## OBJECTIVE
Which lines of the listing below contain the word "section"? Show every such line in full; case counts.

--- Begin INFORMATION SHOWN ---

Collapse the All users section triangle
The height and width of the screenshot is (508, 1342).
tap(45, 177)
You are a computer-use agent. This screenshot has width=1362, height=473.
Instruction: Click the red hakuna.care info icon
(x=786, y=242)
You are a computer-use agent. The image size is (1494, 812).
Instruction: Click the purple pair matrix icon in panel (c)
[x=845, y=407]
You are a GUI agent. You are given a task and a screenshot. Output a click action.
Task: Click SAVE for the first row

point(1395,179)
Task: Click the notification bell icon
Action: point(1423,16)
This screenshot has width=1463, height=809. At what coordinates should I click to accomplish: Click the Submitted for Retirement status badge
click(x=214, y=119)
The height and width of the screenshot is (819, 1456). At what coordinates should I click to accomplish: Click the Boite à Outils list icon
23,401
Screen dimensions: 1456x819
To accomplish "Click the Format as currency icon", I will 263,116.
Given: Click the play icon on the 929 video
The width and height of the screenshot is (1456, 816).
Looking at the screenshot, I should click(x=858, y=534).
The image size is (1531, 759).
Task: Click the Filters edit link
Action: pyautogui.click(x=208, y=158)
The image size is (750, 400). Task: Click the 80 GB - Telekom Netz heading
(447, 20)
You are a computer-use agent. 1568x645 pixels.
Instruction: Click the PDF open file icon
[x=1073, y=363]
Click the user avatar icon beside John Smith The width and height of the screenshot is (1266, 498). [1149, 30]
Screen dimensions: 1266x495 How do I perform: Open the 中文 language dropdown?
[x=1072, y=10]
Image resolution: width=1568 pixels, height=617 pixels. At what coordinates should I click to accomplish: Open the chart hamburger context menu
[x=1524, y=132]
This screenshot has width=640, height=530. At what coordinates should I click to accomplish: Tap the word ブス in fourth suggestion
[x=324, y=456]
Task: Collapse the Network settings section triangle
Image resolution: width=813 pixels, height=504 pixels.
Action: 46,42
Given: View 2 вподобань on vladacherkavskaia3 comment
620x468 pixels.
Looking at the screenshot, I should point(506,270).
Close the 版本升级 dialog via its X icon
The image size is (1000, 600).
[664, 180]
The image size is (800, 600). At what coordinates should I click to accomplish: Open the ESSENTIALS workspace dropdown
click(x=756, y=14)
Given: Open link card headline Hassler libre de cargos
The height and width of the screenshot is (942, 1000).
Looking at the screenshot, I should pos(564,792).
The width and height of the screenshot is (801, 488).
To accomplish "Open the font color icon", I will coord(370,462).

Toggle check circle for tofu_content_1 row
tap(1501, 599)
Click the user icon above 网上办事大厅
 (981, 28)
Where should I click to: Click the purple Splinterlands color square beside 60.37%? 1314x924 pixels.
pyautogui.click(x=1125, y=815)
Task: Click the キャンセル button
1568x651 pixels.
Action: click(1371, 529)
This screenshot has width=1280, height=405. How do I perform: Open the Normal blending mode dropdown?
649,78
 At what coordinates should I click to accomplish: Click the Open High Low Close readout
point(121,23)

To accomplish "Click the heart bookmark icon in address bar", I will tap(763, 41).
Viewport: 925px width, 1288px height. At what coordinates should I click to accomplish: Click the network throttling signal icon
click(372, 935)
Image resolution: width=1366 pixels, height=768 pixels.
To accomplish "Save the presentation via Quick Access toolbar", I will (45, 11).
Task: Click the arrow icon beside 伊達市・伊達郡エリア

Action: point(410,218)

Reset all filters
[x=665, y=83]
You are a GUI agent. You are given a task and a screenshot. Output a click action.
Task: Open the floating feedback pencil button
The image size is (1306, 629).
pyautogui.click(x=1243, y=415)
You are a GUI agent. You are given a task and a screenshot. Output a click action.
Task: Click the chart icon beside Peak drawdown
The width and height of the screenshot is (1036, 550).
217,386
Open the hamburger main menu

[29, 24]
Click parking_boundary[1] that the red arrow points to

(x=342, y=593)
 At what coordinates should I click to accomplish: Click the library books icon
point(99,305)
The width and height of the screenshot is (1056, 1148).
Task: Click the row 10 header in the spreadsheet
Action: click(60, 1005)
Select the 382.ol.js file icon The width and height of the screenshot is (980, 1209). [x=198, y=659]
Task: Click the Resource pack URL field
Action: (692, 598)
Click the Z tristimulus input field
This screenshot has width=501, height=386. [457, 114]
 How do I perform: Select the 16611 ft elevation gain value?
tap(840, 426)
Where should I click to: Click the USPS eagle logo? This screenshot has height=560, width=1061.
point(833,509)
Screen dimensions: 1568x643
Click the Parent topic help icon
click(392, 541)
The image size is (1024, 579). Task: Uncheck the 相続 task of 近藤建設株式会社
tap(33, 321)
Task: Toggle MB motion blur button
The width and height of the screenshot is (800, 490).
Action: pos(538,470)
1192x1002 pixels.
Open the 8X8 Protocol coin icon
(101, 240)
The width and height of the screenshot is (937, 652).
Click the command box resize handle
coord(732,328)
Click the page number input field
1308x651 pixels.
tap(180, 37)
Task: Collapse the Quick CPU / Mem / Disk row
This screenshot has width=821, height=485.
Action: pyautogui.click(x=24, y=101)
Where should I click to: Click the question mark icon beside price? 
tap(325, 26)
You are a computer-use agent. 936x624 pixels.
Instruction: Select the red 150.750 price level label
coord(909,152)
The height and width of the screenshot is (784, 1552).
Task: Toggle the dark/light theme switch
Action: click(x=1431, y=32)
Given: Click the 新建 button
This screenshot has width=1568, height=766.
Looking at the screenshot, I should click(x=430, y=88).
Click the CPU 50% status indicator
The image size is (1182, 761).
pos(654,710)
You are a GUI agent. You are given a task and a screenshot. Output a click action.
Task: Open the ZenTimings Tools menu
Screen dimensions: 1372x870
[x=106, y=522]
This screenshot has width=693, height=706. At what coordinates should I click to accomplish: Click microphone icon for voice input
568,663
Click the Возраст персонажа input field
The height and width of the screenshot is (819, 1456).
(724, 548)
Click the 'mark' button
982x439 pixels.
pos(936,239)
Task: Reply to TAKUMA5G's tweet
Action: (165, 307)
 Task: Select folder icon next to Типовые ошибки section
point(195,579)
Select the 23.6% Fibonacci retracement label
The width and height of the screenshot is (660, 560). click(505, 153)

--- End INFORMATION SHOWN ---

## EXERCISE RESULT
Collapse the All users section triangle
Task: Collapse the Network settings section triangle
 Task: Select folder icon next to Типовые ошибки section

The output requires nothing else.